• [WHAT TO WORK ON] Exact wording is required: transcribe all the entries and leave the images out.

····················

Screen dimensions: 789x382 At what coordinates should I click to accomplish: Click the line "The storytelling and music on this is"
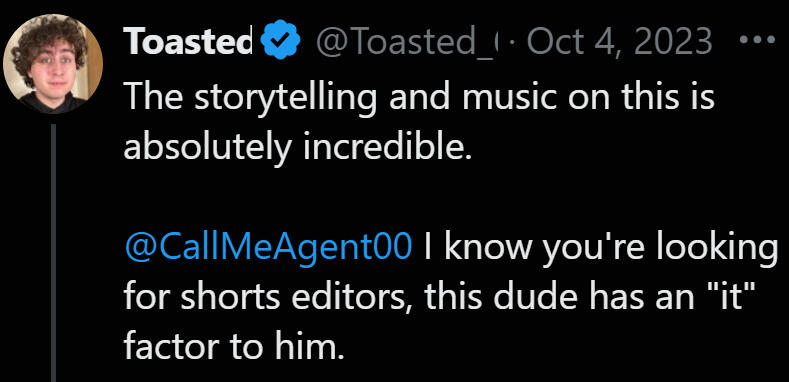pyautogui.click(x=419, y=97)
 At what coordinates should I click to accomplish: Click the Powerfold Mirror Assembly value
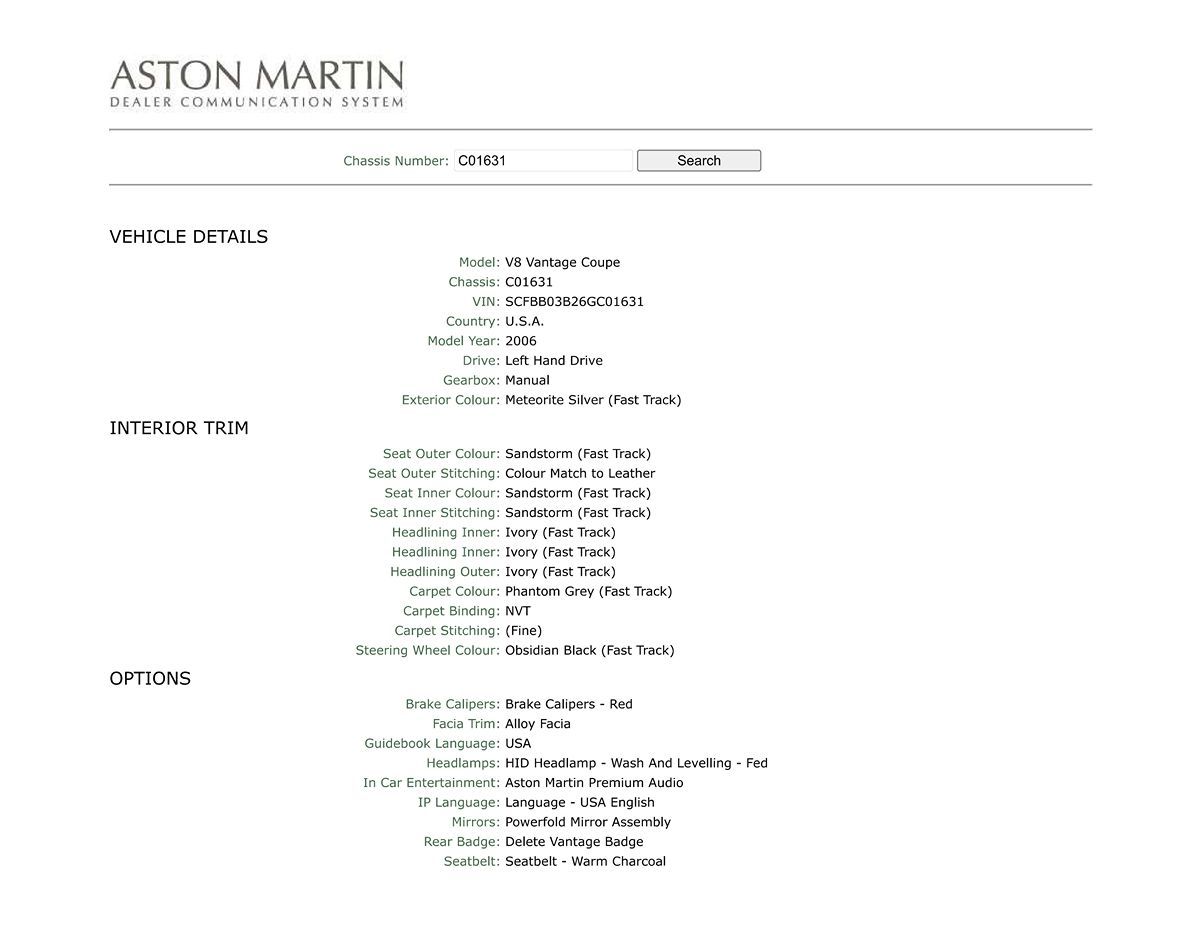coord(587,822)
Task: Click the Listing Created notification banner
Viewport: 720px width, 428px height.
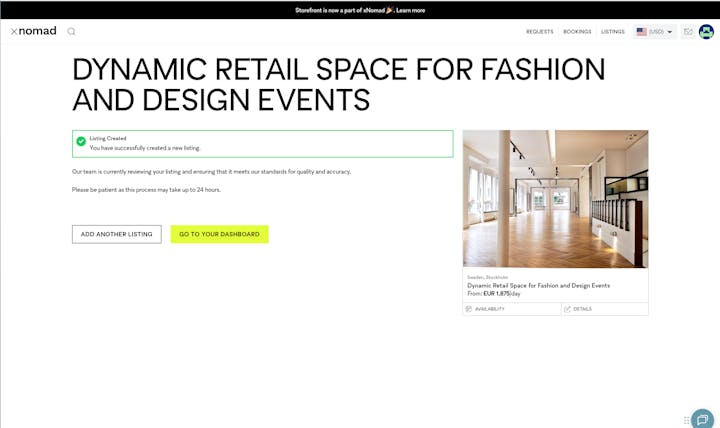Action: click(x=262, y=143)
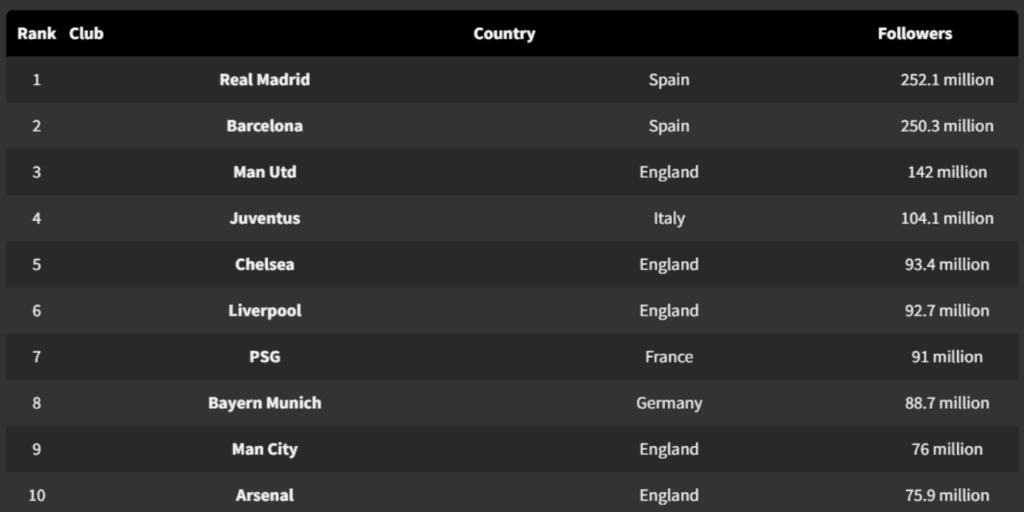The width and height of the screenshot is (1024, 512).
Task: Select the Man City club name
Action: [264, 449]
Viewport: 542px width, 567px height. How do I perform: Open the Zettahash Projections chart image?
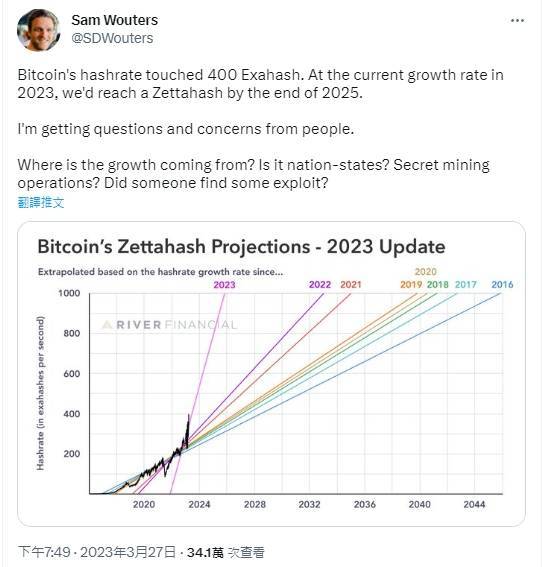click(x=271, y=374)
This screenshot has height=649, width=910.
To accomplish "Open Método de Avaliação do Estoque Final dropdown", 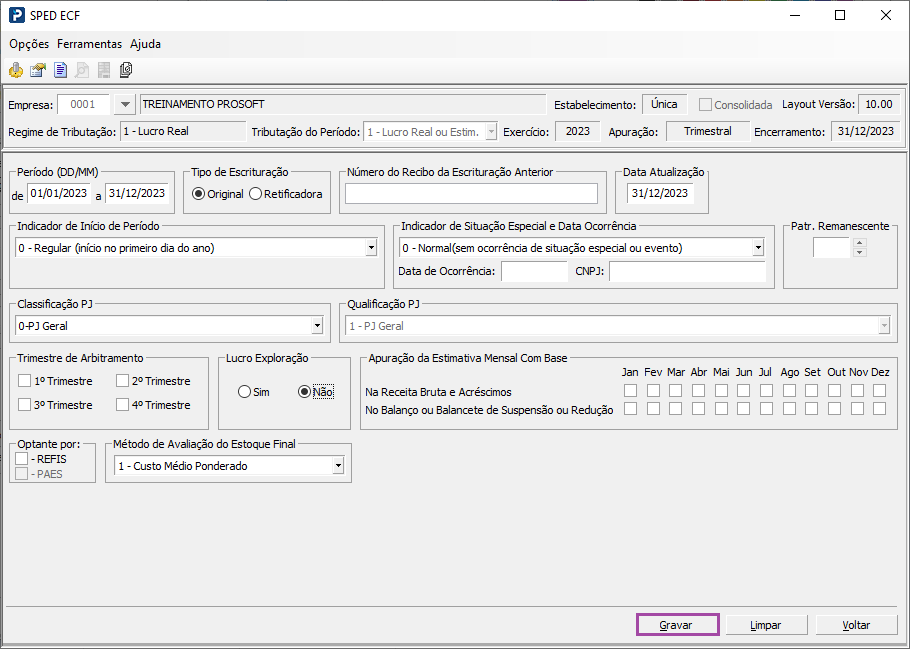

····················

• [ANSWER TO THIS EXERCISE]
Screen dimensions: 789x382 At what coordinates should I click to accomplish: Click the line "The storytelling and music on this is"
pyautogui.click(x=419, y=97)
 At what coordinates should I click to accomplish: Click the Powerfold Mirror Assembly value
coord(587,822)
Task: Click the Listing Created notification banner
Viewport: 720px width, 428px height.
Action: click(x=262, y=143)
The width and height of the screenshot is (1024, 512).
Task: Select the Man City club name
Action: [264, 449]
Viewport: 542px width, 567px height. How do I perform: Open the Zettahash Projections chart image?
click(x=271, y=374)
This screenshot has height=649, width=910.
To accomplish "Open Método de Avaliação do Estoque Final dropdown", 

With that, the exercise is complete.